Marrocos, Marráquexe e Marraquexe
Tenho encontrado alguma validação da forma "Marráquexe". No entanto, esta formulação parece-me tão bizantina que só posso perguntar se faz mesmo sentido. Não será antes "Marraquexe", como se costuma ler?
Obrigado.
Tenho encontrado alguma validação da forma "Marráquexe". No entanto, esta formulação parece-me tão bizantina que só posso perguntar se faz mesmo sentido. Não será antes "Marraquexe", como se costuma ler?
Obrigado.
Atualmente, a forma Marraquexe, que se aceita como correta, é a mais corrente e impôs-se pela força do uso, pelo menos, a avaliar pela sua sistemática presença em textos de promoção turística. Contudo, tem tradição normativa a grafia com acento, ou seja, o nome de acentuação esdrúxula, Marráquexe.
Com efeito, Marráquexe é a única forma que figura no Vocabulário Ortográfico da Língua Portuguesa, que a Academia das Ciências de Lisboa publicou em 1940. Também é a forma classificada como portuguesa ou aportuguesada por I. Xavier Fernandes, no seu Topónimos e Gentílicos (Porto, Editora Educação Nacional, 1941, p. 66), no qual as grafias Marraquexe e Marraqueche aparecem entre as formas estrangeiras ou mal aportuguesadas. Anos mais tarde, encontra-se novamente Marráquexe, como forma correta em Botelho de Amaral (Grande Dicionário de Dificuldades e Subtilezas do Idioma Português, 1958) e é com só esta grafia que o nome se fixa no Vocabulário da Língua Portuguesa (1966) de Rebelo Gonçalves.
A forma Marraquexe, que hoje parece dominante e, portanto, se tornou aceitável (pelo menos, no Vocabulário Onomástico da Língua Portuguesa da Academia Brasileira de Letras), deve-se provavelmente a analogia com o francês Marrakech. Mas é irónico constatar que também a forma esdrúxula Marráquexe foi avaliada com reserva e até rejeitada no passado; por exemplo, num artigo de 1922, o arabista português David Lopes (1867-1941) considerava que o nome da cidade em apreço era Marrocos, igual, portanto, ao nome do país:
«Marrocos. É igualmente nome correcto: de Marrācox. O ā tónico tem por vezes o valor de o quando precedido de r: xarope de xarāb; Roçalgate de R[a]çalhadd […]. Os Franceses usam hoje a palavra Maroc para designar o país e Marrakech para a cidade, como Mexico e Mexique, na América, apesar de serem na origem a mesma palavra; mas a forma portuguesa é legítima fonética e historicamente. Ch representa representa o nosso x e o som correspondente árabe, que quando final de palavra em português é substituído por s (o nosso ch tem outra origem); além disso, os Franceses deslocam o acento tónico por motivo da sua prosódia, e a acentuação deste nome à francesa não é aceitável na boca dos Portugueses.» (David Lopes, "Alguns nomes da toponímia marroquina com forma portuguesa antiga", Revista Lusitana, vol. XXIX, pág. 272)

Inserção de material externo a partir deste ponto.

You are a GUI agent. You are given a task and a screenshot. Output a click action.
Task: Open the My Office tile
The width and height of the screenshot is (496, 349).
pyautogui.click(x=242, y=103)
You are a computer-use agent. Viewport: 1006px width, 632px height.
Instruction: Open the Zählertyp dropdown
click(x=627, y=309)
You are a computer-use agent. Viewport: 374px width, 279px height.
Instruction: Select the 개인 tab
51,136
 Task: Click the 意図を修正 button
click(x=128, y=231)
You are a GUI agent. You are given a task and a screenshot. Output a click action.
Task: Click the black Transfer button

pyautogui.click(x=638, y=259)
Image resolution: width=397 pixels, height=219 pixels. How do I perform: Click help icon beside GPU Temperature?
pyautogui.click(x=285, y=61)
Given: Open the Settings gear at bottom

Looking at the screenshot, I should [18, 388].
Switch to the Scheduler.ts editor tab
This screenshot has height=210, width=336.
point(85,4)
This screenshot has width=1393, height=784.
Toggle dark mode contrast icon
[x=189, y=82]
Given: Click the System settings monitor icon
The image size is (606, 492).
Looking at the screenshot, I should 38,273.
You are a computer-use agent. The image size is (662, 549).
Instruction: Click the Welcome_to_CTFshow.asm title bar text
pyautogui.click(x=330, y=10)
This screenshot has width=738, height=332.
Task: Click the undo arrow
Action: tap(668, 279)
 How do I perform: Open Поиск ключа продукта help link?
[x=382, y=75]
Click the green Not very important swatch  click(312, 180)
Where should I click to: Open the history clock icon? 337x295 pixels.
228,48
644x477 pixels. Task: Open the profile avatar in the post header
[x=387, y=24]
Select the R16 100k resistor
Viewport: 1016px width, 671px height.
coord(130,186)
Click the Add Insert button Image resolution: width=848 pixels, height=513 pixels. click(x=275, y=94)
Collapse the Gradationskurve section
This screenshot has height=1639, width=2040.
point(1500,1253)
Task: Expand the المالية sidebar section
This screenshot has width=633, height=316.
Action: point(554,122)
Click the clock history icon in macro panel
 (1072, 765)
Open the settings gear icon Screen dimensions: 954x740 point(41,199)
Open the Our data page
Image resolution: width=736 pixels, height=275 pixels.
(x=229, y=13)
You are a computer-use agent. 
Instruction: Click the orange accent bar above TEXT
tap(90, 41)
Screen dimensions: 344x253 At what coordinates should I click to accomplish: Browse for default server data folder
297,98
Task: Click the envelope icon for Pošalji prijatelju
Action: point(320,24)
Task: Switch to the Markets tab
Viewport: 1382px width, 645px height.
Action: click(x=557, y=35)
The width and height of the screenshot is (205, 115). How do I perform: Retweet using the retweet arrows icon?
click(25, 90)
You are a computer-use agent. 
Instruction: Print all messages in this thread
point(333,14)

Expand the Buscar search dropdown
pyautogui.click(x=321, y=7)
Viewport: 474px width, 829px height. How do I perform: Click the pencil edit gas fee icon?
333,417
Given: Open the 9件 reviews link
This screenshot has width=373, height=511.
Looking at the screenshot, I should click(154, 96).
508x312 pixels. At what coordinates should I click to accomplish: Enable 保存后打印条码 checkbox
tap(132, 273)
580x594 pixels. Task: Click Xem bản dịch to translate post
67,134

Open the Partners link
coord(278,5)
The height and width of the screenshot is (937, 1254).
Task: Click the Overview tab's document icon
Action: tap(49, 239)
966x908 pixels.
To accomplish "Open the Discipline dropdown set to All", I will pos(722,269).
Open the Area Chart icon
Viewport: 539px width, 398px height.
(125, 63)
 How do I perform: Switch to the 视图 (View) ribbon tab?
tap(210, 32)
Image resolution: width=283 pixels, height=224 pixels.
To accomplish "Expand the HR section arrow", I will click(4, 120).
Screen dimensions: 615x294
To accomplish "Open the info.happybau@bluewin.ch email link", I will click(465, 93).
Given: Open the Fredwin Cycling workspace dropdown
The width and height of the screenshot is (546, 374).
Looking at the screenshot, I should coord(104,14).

Da exposição de David Lopes, é possível inferir que, para o filólogo português, Marráqueche seria forma insatisfatória, por se basear no francês Marrakech, muito embora evitando a prosódia francesa e deslocando o acento tónico para a sílaba "rrá", que historicamente é cognata da sílaba rro de Marrocos (ambas remontam a rrā de Marrācox).
Como hoje se afigura impensável empregar Marrocos como nome da cidade em referência, porque tal uso esbarraria com o desconhecimento dos falantes e daria azo a confusões, resta contentarmo-nos com Marráquexe e Marraquexe, com a noção, porém, de que a primeira, porque esquecida, até parece estranha, enquanto a segunda, por recorrente, prevalece hoje no uso e é aceite como correta.